To the barflies who populate Bloody Nose, Empty Pockets, motion blur is more than a temporary reprieve. It’s the fundamental texture of living. You’ve met them, I’m sure—the guy who slurs through his last three marriages on an endless flight delay, the woman who roars with gravely laughter before you’ve even hit the punchline. But have you ever really seen them? Beyond the faux philosophic discussions and liver defying habits, lies an all-too-human yearning to unburden. An eagerness to be made vulnerable, to know and be made known, to thoroughly dissolve into a crowd. Like the characters in Another Round, they elicit an empathy that runs deeper than any judgment. Perched behind the counter for their Roaring last hurrah, it’s easy to get swept up in the afterglow.

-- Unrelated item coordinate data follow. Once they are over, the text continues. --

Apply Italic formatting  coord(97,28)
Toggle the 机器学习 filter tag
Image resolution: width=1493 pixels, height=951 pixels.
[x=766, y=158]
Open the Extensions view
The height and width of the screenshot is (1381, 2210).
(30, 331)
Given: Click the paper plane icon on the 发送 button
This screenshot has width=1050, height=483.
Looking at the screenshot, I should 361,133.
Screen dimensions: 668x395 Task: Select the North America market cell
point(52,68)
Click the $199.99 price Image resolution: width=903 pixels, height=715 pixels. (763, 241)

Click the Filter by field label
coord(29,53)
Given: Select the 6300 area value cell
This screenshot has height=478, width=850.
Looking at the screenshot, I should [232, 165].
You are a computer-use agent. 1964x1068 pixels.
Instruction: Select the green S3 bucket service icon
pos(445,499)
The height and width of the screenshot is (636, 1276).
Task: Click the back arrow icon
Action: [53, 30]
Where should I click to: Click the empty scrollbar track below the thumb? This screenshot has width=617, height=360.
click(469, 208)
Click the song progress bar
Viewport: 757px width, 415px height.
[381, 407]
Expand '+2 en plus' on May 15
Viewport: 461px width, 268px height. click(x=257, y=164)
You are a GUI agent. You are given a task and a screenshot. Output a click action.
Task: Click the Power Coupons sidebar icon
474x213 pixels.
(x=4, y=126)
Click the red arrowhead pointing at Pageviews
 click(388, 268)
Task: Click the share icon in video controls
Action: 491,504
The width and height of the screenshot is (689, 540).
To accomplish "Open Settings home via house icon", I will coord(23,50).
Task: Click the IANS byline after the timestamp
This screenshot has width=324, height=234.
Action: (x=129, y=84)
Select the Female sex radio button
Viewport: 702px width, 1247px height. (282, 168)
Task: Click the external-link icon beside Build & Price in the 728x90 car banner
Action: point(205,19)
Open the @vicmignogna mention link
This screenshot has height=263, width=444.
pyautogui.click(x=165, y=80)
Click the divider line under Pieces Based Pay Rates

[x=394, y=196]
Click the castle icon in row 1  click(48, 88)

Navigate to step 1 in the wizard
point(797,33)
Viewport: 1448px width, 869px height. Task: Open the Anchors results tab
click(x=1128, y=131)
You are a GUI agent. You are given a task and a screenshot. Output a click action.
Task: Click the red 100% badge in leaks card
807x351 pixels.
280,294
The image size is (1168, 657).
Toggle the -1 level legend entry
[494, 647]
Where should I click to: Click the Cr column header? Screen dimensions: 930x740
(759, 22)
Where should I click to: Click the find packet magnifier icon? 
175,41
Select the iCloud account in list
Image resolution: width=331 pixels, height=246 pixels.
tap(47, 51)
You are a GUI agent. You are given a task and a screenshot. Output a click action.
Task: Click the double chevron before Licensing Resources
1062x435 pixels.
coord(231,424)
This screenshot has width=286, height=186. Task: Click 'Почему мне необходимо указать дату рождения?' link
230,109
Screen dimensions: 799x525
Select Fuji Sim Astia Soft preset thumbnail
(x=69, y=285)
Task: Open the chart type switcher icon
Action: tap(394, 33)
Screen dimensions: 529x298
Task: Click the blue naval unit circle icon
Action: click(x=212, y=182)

Could there be a more fitting complement to this year than Sound of Metal? Over the course of a single day, Ruben loses virtually everything that defines him: the vintage record player, the whir of his blender, the thrill of live performance, the whisper of “goodnight.” He’s lost his hearing, yes, but more importantly he’s lost the noise. If his former life as an addict was defined by a singular want, noise offered him the promise of plurality. A divided attention, a translucent swath of “focus,” a sludge of stimuli dense enough to dampen any urge. Dissolved into the chaos of a Friday night set, Ruben could be everywhere and nowhere. Now he can only be here: a place where stillness is the default, and listening a clear and conscious choice. All system rebel on that first early morning, alone with his coffee and his donut and his thoughts. But slowly he weans himself off of the chatter. He grieves his old life and learns to carve out a new one, discovering new gifts in its absence.
By the time we meet Fern on the road in Nomadland, she has already lost one life and fashioned herself a new one. Though in a literal sense, her story is flipped: Fern grieves the loss of stillness via therapeutic motion. With the death of her husband and the closure of her workplace, she no longer sees any reason to stay anchored. So she drives, and drives, and drives. Living in a van and working seasonal gigs, she is tethered to nowhere and no one. But what she’s seeking in an open road is the same as Ruben in his kitchen. Absolute solitude. A sufficiency of being. The ability to survive without the bustle. As she weaves from job to job through the American Midwest, it’s not always clear exactly where she’s headed. Some nights it seems like she’s fleeing from something; some nights it seems like she’s found it. There’s no perfect way to meditate, no ideal way to grieve. But in the experience of watching her, there’s no mistaking the directive: an urge to turn down the volume, soak in the landscape, embrace our private wilderness and be.